Sri Lankan Economy
- Exports continued its steady decline, although to a lesser extent, than previous months, as exports fell 5% Y-o-Y. Agricultural and Industrial exports enjoyed strong levels of growth M-o-M, however failed to reach the export figures of last year. Food & Beverages, Textiles & Garments saw positive Y-o-Y growth, while Tea saw no change compared to last year.
- Imports continued a gradual increase, rising by 2.6% Y-o-Y, with a sharp decrease in Consumer goods of 10% Y-o-Y offset by the increases of Intermediate & Investment goods Y-o-Y by 5% and 9% respectively. This was largely driven by increases in fuel, machinery and building materials – as several construction projects commenced activities.
- Vehicle imports and registrations saw sharp declines once more, as the weakening rupee, higher taxes, and higher interest rates squeezed overall demand. The subsequent reduction in exports and increase in imports expanded the trade deficit to USD 779 Mn; 13% higher than last year.
- Interest rates remain unchanged at the last monetary policy meeting. Inflation rates dropped to 4.0% for the month of August.

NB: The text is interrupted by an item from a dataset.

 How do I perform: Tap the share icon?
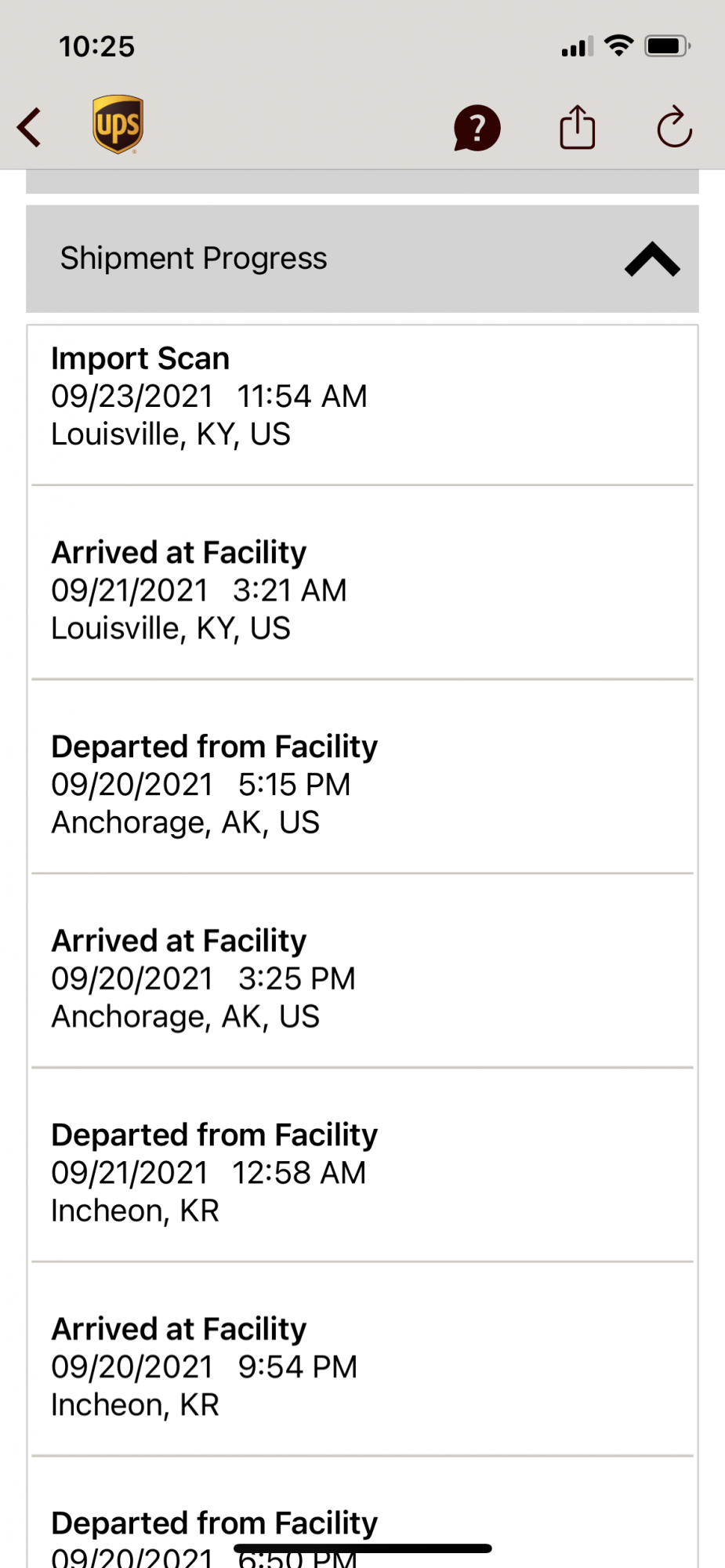(577, 127)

- GDP performance was weak, as growth rates for H1 2016 recorded at 3.9%, sharply below 6% for the same period last year. This was largely due to poor growth figures during the Q2 2016, which were at 2.6%.
- This led to ADB cutting down forecasted GDP growth rates for 2016 to 5.0% from 5.3% earlier, and for 2017 to 5.5% from 5.8%. It cited tighter monetary and fiscal policies and poor global growth as key factors to the downgrade.
- Oil prices rose sharply by 6% after OPEC announced an agreement to cut production by over 700,000 bpd. This is first time in eight years that the oil cartelstruck a deal to limit crude output since 2008. Oil is currently hovering above $47 a barrel.
- Amidst rising hostility towards globalization and trade integration around advanced economies, the WTO cut its global trade forecasts to 1.7% for 2016, nearly halving its earlier estimate it made in May. The new figure marked the first time in 15 years that international trade was expected to lag the growth of the world economy. Both the IMF & the WTO have cited the slump in trade as a wake-up call for governments all around the world – stating that economies may spiral into a deflation trap, specifically around developed economies.
- OECD also released its interim economic outlook this month, expecting global growth to remain flat at 3.0%, and improving slightly to 3.2% in 2017. This was a slight downgrade from its estimate in June, due to weaker conditions in advanced economies, notably the effects of Brexit, against the troubling backdrop of feeble growth rates – well below historical norms.
- The slowdown in growth in advanced may be offset by the positive outcomes and potential coming from Developing Asia. The ADB released its report on growth outlook in Asia, though realizing the potential risks faced by lackluster growth momentum, highlighted strong growth outlooks in the region, notably driven by India, Philippines, and Thailand.